Aynı zamanda Jake ile hademe de aynı kişidir. Çamaşır
makinesinin içindeki kıyafetler hademenin kıyafetleridir. Tüm film, Jake’in
hayal ettiği geçmişi ve kafasının içinde bitirmeye çalıştığı meselelerdir. Olan
olaylar, gerçekleşmeyen hayaller... İç dünyasına ve geçmişe yolculuk ettikçe,
bu durumdan rahatsız olan gardiyanlar yolculuğa devam edilmemesi konusunda
mesajlar verirler. Bu kapı tutuculardan daha sonrasında ise acı çekmiş,
dışlanmış travmatik parçalar ortaya çıkmaya başlar. Dondurmacıdaki kızın
ellerindeki yaralar ile Jake’in yaraları aynıdır.

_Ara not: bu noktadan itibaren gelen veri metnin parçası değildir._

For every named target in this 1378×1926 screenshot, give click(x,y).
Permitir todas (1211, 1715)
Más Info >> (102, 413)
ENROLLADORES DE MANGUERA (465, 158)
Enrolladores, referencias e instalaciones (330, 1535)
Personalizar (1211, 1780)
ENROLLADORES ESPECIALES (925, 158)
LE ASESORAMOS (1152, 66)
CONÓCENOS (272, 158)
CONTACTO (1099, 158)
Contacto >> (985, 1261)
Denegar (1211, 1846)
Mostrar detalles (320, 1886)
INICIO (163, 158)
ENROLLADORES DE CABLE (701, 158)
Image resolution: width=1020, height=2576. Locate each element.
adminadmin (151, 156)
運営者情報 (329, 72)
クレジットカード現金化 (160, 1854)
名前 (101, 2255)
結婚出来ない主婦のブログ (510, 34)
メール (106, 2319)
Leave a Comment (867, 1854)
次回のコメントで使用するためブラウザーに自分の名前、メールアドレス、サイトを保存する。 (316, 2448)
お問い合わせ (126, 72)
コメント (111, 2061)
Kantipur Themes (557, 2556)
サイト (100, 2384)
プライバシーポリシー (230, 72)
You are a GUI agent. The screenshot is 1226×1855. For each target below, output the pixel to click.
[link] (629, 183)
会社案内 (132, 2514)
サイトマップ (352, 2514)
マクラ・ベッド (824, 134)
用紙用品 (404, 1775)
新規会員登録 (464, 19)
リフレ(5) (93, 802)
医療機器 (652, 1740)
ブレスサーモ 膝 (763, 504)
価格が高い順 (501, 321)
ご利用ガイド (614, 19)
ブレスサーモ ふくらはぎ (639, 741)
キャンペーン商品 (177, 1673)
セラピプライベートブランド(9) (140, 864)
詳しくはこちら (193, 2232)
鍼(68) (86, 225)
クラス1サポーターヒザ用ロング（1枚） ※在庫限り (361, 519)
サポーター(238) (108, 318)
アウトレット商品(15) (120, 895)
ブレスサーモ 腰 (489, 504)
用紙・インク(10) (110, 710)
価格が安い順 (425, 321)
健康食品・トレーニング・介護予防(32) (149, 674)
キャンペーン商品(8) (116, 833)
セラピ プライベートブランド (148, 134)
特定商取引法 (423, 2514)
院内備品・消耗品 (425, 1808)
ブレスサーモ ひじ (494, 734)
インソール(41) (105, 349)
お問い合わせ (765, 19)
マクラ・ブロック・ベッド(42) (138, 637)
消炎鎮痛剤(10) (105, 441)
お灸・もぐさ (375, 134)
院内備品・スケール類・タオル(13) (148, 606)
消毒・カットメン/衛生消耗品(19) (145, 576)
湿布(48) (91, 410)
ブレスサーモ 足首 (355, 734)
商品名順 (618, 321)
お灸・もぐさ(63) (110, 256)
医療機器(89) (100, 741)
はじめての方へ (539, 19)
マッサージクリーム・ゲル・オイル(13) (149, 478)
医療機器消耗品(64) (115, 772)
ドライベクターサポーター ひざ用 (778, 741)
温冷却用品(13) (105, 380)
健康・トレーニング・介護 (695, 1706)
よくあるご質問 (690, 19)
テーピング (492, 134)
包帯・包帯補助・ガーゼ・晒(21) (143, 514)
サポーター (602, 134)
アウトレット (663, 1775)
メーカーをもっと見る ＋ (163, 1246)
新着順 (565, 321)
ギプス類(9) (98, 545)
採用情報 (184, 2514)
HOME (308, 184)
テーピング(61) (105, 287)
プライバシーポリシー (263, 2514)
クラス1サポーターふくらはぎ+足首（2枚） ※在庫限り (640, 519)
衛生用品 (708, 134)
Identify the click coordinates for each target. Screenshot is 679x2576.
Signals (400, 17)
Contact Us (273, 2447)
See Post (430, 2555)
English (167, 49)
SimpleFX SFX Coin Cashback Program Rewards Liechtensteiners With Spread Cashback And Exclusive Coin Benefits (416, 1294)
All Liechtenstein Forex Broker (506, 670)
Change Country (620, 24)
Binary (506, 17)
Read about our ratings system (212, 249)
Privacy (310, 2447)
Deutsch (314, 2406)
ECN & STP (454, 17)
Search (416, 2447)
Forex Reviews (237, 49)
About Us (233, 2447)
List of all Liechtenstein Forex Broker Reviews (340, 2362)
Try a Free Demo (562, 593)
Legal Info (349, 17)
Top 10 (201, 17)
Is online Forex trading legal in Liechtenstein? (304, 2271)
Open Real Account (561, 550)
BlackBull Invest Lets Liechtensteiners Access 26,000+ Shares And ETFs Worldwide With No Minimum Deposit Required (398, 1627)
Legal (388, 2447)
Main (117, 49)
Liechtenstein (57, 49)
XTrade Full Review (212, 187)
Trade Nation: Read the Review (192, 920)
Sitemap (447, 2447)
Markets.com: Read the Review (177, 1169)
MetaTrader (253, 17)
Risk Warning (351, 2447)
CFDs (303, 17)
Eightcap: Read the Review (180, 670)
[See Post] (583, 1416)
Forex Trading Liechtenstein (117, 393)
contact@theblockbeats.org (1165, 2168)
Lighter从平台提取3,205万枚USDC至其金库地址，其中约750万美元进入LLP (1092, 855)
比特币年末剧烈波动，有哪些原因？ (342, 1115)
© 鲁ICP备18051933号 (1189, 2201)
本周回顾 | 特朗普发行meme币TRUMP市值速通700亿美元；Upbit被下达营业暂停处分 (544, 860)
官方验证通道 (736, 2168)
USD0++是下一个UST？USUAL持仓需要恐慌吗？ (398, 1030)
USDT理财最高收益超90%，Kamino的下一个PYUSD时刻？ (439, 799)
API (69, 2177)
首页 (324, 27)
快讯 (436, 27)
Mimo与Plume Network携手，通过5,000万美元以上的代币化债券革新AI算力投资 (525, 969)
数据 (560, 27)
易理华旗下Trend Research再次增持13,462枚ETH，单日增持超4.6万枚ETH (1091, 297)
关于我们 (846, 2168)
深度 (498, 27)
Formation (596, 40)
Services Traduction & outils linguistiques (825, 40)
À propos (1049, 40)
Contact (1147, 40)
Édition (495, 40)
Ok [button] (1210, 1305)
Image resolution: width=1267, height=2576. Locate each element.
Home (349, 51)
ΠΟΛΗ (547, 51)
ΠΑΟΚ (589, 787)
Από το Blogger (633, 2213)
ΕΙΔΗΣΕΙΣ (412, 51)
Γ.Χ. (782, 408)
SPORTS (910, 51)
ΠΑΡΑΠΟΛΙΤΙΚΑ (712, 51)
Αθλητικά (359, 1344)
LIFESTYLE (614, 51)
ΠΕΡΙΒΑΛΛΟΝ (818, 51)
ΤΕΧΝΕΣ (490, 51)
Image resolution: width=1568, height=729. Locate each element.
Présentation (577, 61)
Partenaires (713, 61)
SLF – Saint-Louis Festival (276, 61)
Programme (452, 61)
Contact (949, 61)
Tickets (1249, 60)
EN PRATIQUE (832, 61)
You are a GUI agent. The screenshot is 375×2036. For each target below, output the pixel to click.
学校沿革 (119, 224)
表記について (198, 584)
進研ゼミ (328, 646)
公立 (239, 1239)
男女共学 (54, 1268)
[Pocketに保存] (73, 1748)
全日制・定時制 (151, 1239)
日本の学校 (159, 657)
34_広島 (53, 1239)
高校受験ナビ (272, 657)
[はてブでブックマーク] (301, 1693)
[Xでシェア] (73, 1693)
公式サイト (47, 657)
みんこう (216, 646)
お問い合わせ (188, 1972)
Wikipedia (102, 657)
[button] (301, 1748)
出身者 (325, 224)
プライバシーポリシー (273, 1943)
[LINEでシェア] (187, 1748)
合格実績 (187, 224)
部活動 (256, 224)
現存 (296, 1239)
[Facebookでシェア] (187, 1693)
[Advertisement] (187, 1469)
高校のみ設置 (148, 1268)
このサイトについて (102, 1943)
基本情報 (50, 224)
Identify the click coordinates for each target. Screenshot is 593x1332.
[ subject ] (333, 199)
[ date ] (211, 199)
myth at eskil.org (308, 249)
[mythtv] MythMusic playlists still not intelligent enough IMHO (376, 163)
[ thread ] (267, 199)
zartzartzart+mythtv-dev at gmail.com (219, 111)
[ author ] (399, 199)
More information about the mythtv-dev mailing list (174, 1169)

Jack’in onaylanmaya ve görülmeye ihtiyacı vardır. Kız arkadaşı
onun bu ihtiyaçlarını karşılamaya çalışan yanını simgeler. Merdivenlerden
derine indikçe sorunun daha da derinde olduğunu fark eder. Anne ve babasının etkisinde,
okulunun etkisinde kaldığı ve bu ortamda hayatta kalmak üzere oluşturduğu duygu
ve düşünceler yığınıdır Jack... Onlara karşı sesini çıkartamamış “iyi çocuktur”... Hayatı boyunca umut
etmiş ancak hep hayal kırıklığına uğramıştır. Hayatında yaptığı yanlışlar için
kendini eleştirmektedir. Artık yüzleşme vakti gelmiştir. Geçmişte ne olursa
olsun artık güvendedir...
“Evrende tarafsız gerçeklik yoktur. Herkesin bakış açısına göre kendi gerçekliği vardır. Bu filtreler geçmiş deneyimleri ile koşullanmıştır. Zamanda ilerlemiyoruz, zaman bizim üzerimizden geçiyor.”
“Bu kadar az insanın ölmeden önce ruhuna sahip olması üzücü. Emerson, der ki – İnsanda nadir görünen şey özgün eylemdir – Bu, çok doğru.Çoğu kişi aslında başkasıdır. Düşünceleri, başkasının fikirleridir.Yaşamları taklit arzularıysa birer alıntıdır.”